On their first day on the campaign trail together, Democratic gubernatorial contender Kevin B. Kamenetz and his just-announced running mate, Valerie Ervin, played up their similarities, describing themselves as tell-it-like-it-is policy wonks with a passion for closing the achievement gaps in Maryland’s schools.
“Valerie is the right pick because — number one — she can govern,” Kamenetz said over coffee Thursday outside a Silver Spring cafe. “She has experience advocating for children and working families. And [she] adds a good perspective for me in helping to make good decisions on behalf of all Maryland citizens.”
Ervin, the first African-American woman to serve on the Montgomery County Council, left her post as senior adviser to the Working Families Party, a progressive group, to run for lieutenant governor with Kamenetz, who is wrapping up his second term as Baltimore County executive.
“She’s a bubbly personality,” Kamenetz said. “We’re both tell-it-like-is people and I think we share a passion for serving. I envision a great partnership. I’m thrilled.”

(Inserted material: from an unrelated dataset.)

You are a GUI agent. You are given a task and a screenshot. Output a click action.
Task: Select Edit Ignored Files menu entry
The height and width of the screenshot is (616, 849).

“I think we’re more alike than not,” Ervin said. “And the places where we’re not alike, I think it’s good to have a person who you can actually learn something from.”
“I think when you look at the two of us, we’re Maryland.”
Ervin said she was “following” the gubernatorial race but — despite frequent rumors about her being a potential candidate for lieutenant governor — was surprised when Kamenetz’s team reached out to her. Her decision to join the ticket flowed from his work in education — building 90 schools without raising taxes and closing the achievement gaps in the classroom.
“I was just a mom who was really concerned about all of Montgomery County’s children,” Ervin said, recalling the start of her own political career, seeking and winning a seat on the board of education in 2004. Kamenetz has “a great record bridging the gap that there was between graduation rates between white and black students. It doesn’t exist anymore,” she said.
In addition to bringing diversity — gender, racial and geographic — to the ticket, Ervin may open doors to the progressive voters considered most likely to cast ballots in Democratic primaries. In addition to her stint with Working Families, Ervin has held a variety of posts in the labor movement.
Former congresswoman Donna Edwards (D), a candidate for Prince George’s County executive, and a lifelong friend of Ervin’s, tweeted: “Congrats to@ValerieErvin friends since childhood. Guessing our Dads are looking down now chillin’ w Gil-Scott Heron in the background. Go girl!”
But not everyone is on board. While Kamenetz and his new running mate were meeting voters in Silver Spring, just a short walk from Ervin’s home, Dyana Forester issued a statement on behalf of the Maryland Working Families Party touting the group’s “enthusiastic” endorsement of another candidate for governor, former NAACP president Benjamin L. Jealous.
“Valerie Ervin’s decision to accept a spot on the Kevin Kamenetz ticket will not affect our commitment to helping Ben win,” the statement said, adding, “We wish Valerie well.”
Asked for his reaction, Kamenetz said, “We’re enthused that they’re nervous about it.”